(Dataset records begins)
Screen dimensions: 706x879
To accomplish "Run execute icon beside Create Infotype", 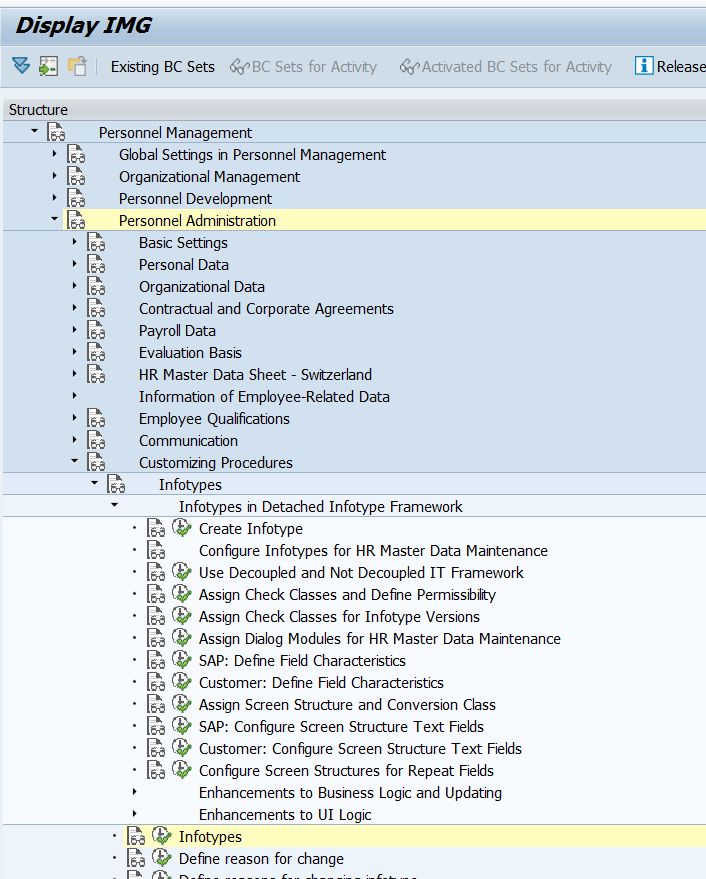I will 181,528.
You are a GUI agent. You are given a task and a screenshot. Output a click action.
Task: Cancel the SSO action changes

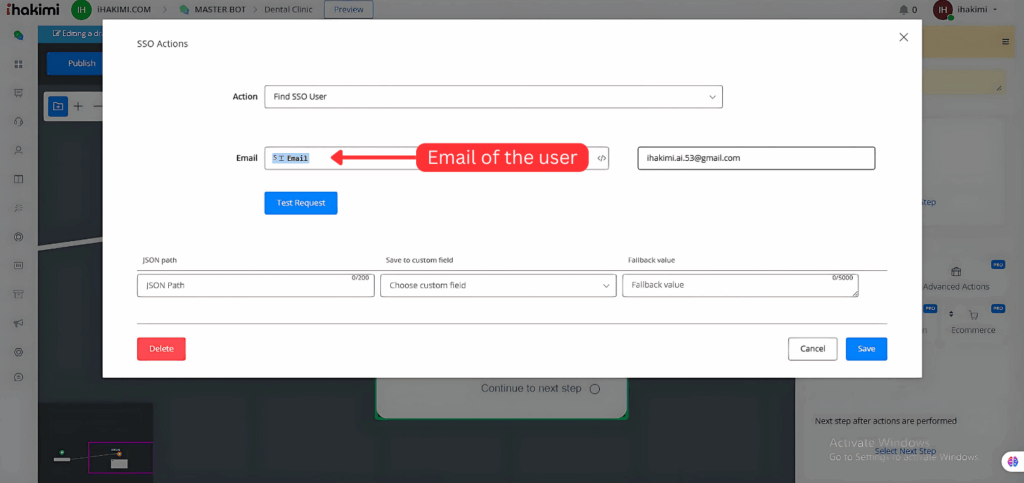point(812,349)
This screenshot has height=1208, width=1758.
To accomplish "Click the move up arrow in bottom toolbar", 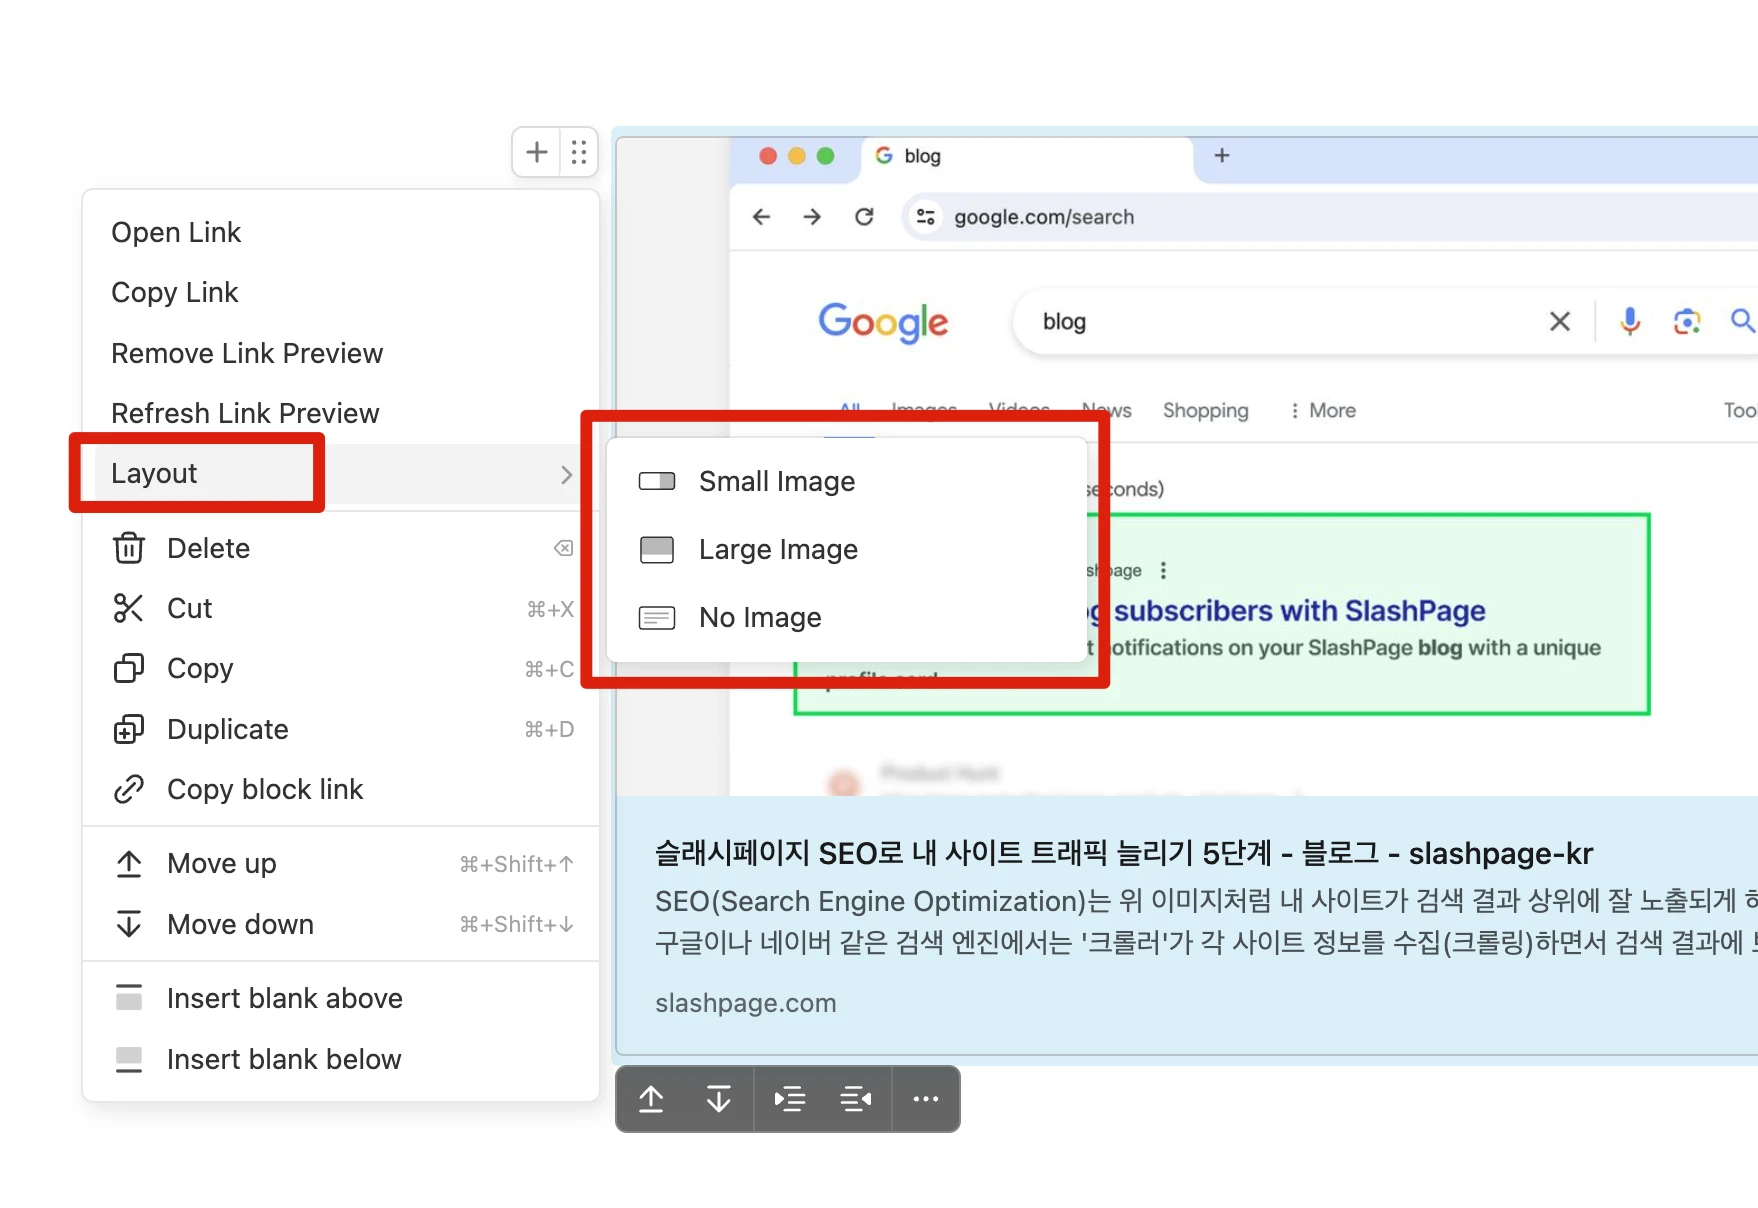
(Dataset records ends)
What to work on —
All lines from the one containing "This screenshot has height=1208, width=1758." through the final line of the records are to be retyped exactly; no other lines and no pictures are to be included.

Answer below —
This screenshot has height=1208, width=1758.
To accomplish "Click the move up arrow in bottom toolbar", 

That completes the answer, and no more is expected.